Öte yandan; 5237 sayılı TCK’nın “Adalet ve kanun önünde eşitlik ilkesi” başlıklı 3. maddesinin 1. fıkrasında;

“Suç işleyen kişi hakkında işlenen fiilin ağırlığıyla orantılı ceza ve güvenlik tedbirine hükmolunur.” hükmü getirilmiş bu düzenleme ile işlenen fiil ile hükmolunan ceza ve güvenlik tedbirleri arasında “orantı” bulunması, böylelikle suç işlenmesiyle bozulan toplum düzeninde adaletin sağlanması için suç işleyen kimseye uygulanacak yaptırımın haklı ve ölçülü olması gerektiği de göz önünde bulundurulacağı hüküm altına alınmıştır.

Veri Bölümü:

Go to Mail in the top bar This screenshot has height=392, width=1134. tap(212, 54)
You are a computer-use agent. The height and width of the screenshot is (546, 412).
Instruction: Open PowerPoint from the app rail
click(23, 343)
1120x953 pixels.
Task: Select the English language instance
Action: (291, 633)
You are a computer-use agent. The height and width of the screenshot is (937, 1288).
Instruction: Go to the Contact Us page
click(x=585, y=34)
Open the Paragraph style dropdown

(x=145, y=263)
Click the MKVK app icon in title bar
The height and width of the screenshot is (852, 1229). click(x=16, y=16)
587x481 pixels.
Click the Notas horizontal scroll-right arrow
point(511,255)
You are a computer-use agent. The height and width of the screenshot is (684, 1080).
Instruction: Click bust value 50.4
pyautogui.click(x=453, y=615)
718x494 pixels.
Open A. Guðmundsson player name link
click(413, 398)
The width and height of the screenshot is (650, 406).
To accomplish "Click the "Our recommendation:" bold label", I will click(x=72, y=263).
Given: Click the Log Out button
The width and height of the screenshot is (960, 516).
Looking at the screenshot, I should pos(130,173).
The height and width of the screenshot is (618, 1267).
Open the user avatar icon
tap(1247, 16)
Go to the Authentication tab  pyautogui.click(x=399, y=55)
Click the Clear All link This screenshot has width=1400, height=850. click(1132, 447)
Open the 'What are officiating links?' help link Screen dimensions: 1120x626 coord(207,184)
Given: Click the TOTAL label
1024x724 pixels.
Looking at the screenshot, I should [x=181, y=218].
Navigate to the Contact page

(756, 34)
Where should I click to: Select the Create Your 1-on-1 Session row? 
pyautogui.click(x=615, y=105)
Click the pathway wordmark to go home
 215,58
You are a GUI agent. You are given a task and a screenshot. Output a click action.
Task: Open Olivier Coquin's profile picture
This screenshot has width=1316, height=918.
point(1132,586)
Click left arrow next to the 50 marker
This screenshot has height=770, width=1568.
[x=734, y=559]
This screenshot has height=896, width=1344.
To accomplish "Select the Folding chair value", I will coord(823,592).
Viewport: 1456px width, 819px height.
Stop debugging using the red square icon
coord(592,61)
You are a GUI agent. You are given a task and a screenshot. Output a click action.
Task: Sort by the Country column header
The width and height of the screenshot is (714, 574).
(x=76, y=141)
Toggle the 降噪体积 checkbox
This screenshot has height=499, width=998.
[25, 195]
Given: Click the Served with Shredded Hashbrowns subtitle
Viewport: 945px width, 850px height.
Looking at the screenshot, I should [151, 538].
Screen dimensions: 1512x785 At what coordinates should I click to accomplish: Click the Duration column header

Yapılacak İş:
Sayfa alıntısında tırnak işaretleri içinde verilen ifadelerin hepsi hangileridir?

Sorunun Yanıtı:
- “Adalet ve kanun önünde eşitlik ilkesi”
- “Suç işleyen kişi hakkında işlenen fiilin ağırlığıyla orantılı ceza ve güvenlik tedbirine hükmolunur.”
- “orantı”